Defense attorneys, experts said, will probably emphasize that the interaction between Scott and Slager before the shooting is not seen, nor is the traffic stop that began the incident. This, they said, will leave room for argument on whether the officer may have felt threatened.
"What was the conversation and interaction between the officer and the subject?" said retired Los Angeles Police Capt. Greg Meyer. "Why did the subject run away?"
Ed Obayashi, an attorney and sheriff's deputy in Northern California who is a use-of-force expert, said defense attorneys could also try to make an issue out of how quickly prosecutors decided to file murder charges.
"In the wake of Ferguson and other incidents, some may see this as a rush to judgment by the government," he said, referring to the fatal shooting of an unarmed black man by a white police officer and the subsequent unrest in Ferguson, Mo., last summer.
Criminal convictions of officers in shootings are rare across the U.S. An Ohio professor who reviewed nationwide shooting cases between 2005 and 2011 found 28 instances of murder or non-negligent manslaughter charges filed against officers during the period, of which fewer than half resulted in convictions. In the same period, FBI statistics said there were more than 2,700 cases of "justifiable homicide" by law enforcement officers.
The State, a Columbia, S.C.-based newspaper, published an analysis last month reviewing 209 officer-involved shootings in the state over five years and found that none resulted in convictions of the officer. Only one case went to trial, but ended in a hung jury, the newspaper reported.
Experts say the South Carolina video may make this case different.
"On its face, the video causes great concerns about the use of deadly force in this case," said Meyer, who appeared as a defense witness in the case of an Oakland transit officer charged with murder in the shooting of a suspect.

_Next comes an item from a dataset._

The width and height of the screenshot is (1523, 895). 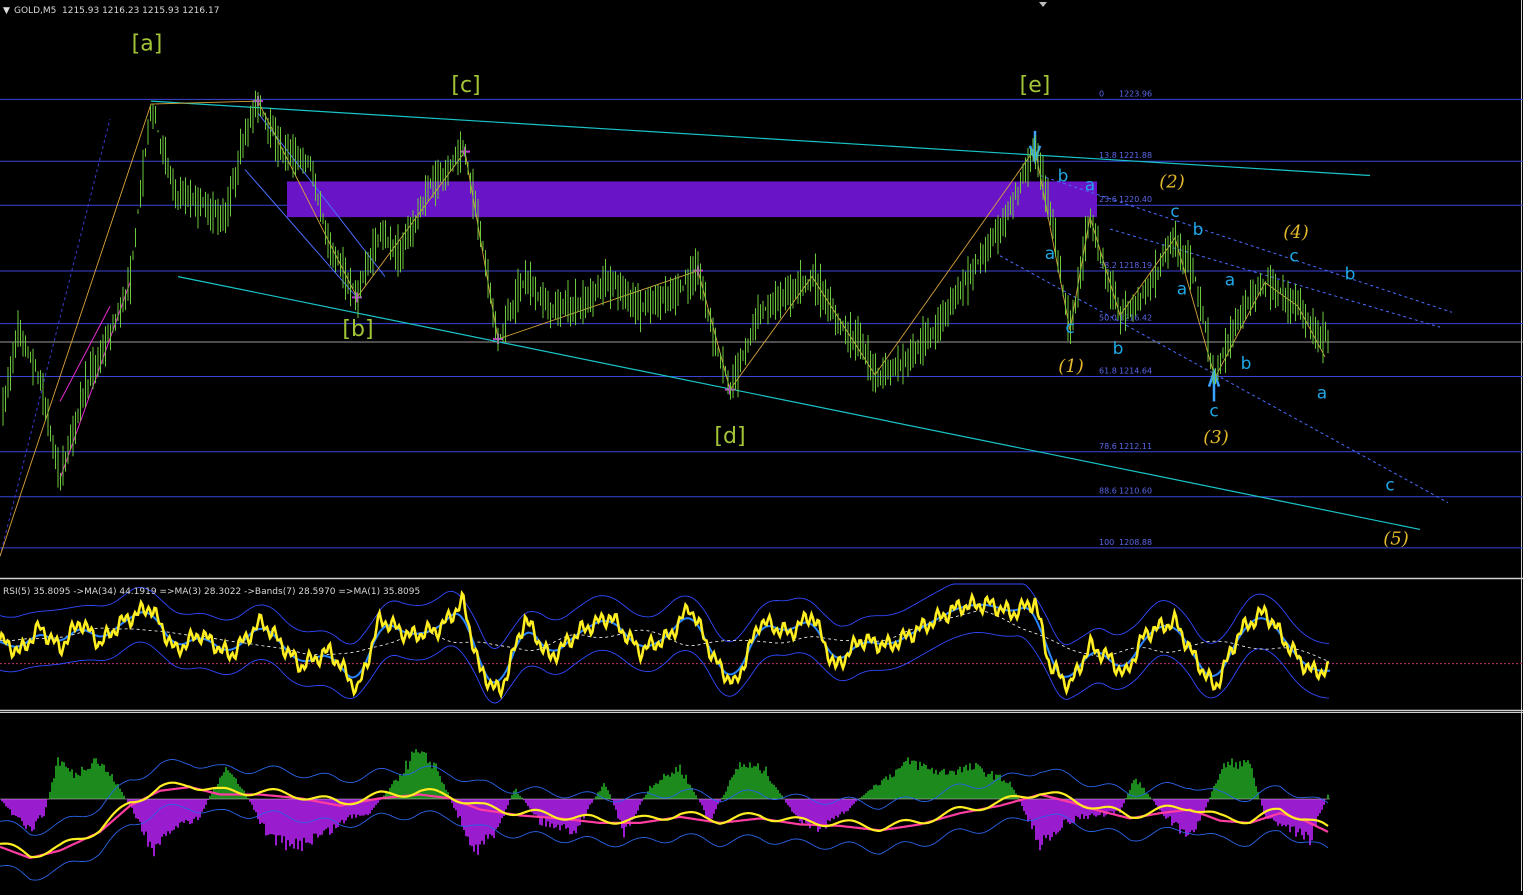 What do you see at coordinates (1106, 542) in the screenshot?
I see `fib-ratio: 100` at bounding box center [1106, 542].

Obayashi said the video showed the entire shooting, leaving no doubt about the sequence of events.
"I see an officer and I see a suspect running and then getting shot in the back multiple times a good distance away," he said.
Experts said the hardest part of what's shown in the video for Slager's attorneys to argue away before a jury would be the number of shots fired, and what appears to be evidence tampering by the officer after Scott is gunned down. Slager said in initial statements, and over the police radio, that Scott wrestled with him for his Taser; the video appears to show the officer dropping an object next to Scott's prone body.

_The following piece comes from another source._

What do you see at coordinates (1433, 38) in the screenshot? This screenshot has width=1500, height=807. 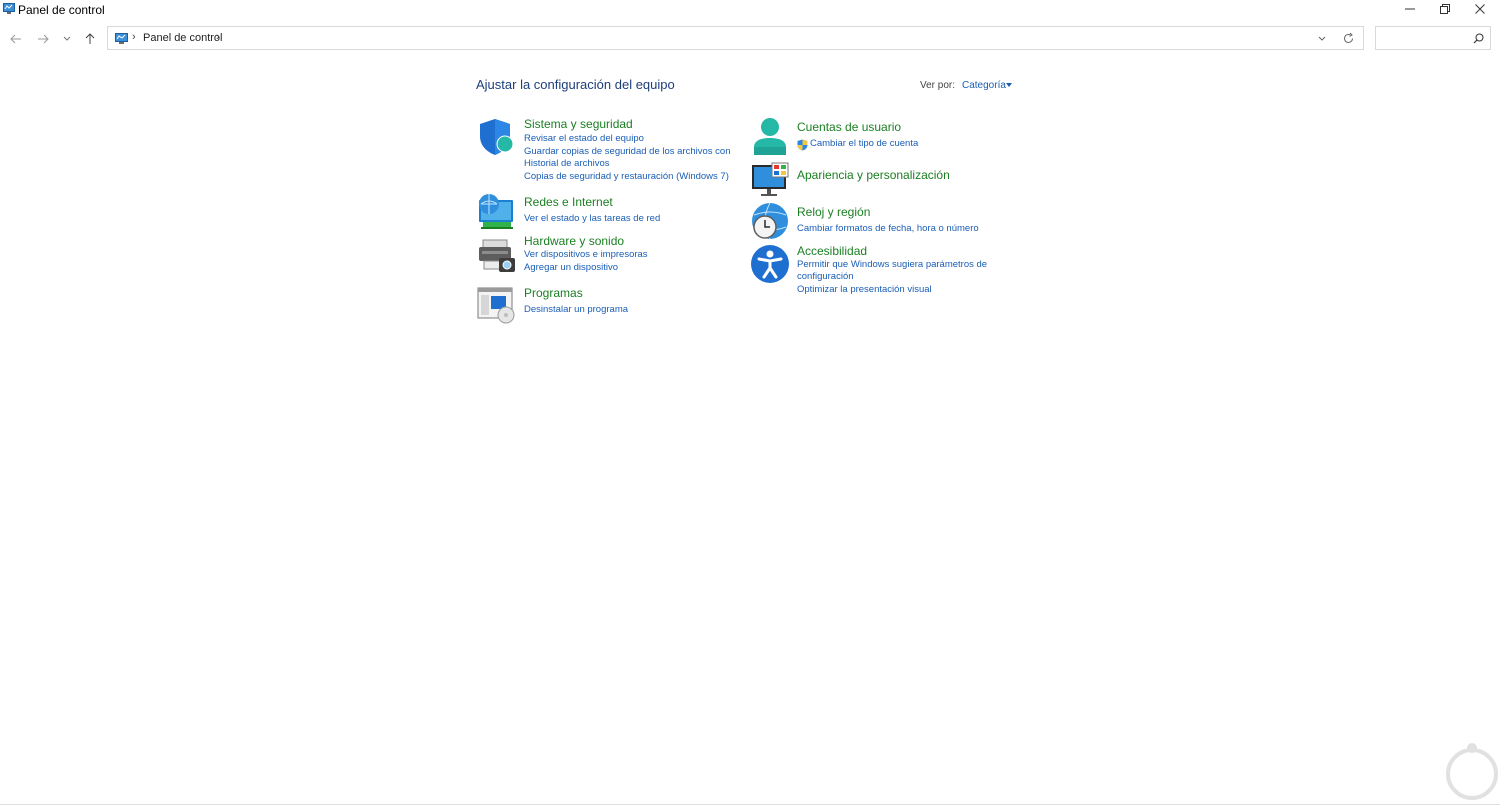 I see `search-input` at bounding box center [1433, 38].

"Of particular concern is why the officer appears to move the Taser from one location to another after the shooting," Meyer said.
Charles "Sid" Heal, a retired Los Angeles County sheriff's commander, said there wasn't much in the video to help the defense. "The man is basically running and never even turns to look. He isn't zig-zagging, and he's shot several times in the back."
Heal said he was at a conference of law officers in the Seattle area this week and the video was the talk of the meeting. "No one here can really justify a circumstance for this shooting," he said.
Others note, however, that video evidence has often failed to secure convictions of police officers in California.
Transit officer Johannes Meserle, charged in the New Year's Eve shooting death of Oscar Grant in Oakland, was cleared of second-degree murder and voluntary manslaughter and convicted on a lesser charge of involuntary manslaughter.
Fullerton officers charged in the death of homeless man Kelly Thomas were acquitted. So were the officers seen on videotape beating Rodney King — touching off the 1992 L.A. riots.
"There's always a rush to judgment," said John Barnett, a defense attorney who worked on the King and Fullerton cases. "Video never tells the whole story."